PROBLEM TO SOLVE: Go to the line below containing "Screen dimensions: 470x512" and print exactly from there through the line containing "Click the Comment button on the post", both included. Print nothing else.

RECORD EXCERPTS:
***
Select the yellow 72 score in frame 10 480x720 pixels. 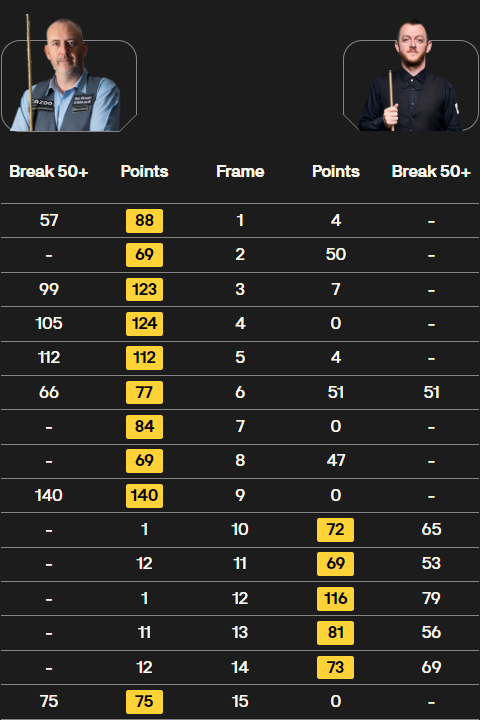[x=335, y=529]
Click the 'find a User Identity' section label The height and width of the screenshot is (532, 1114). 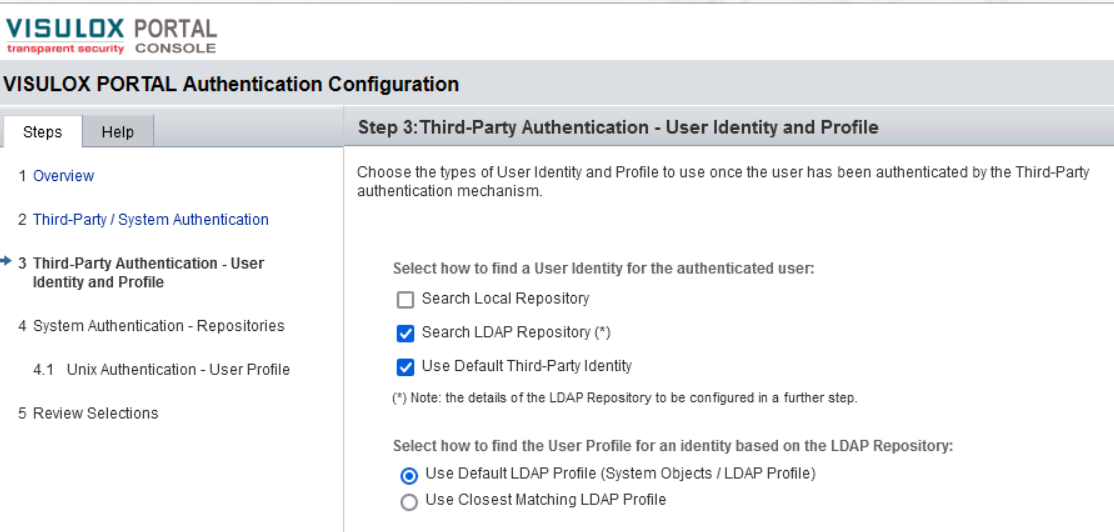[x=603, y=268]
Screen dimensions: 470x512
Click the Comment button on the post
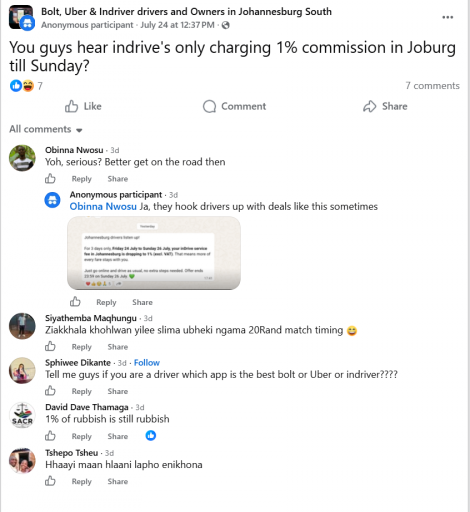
***
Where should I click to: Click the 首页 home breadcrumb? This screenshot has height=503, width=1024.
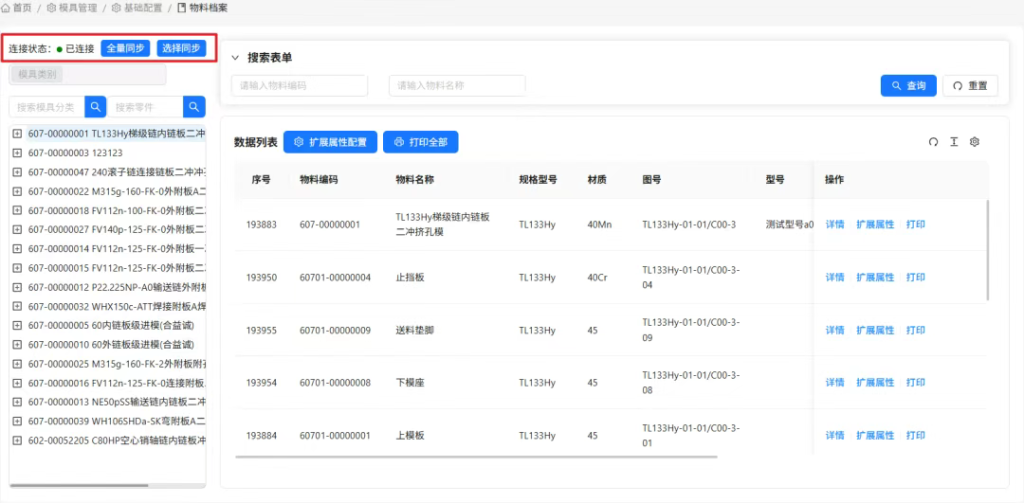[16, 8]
***
SOLUTION TO THIS EXERCISE:
Screen dimensions: 470x512
Click the Comment button on the post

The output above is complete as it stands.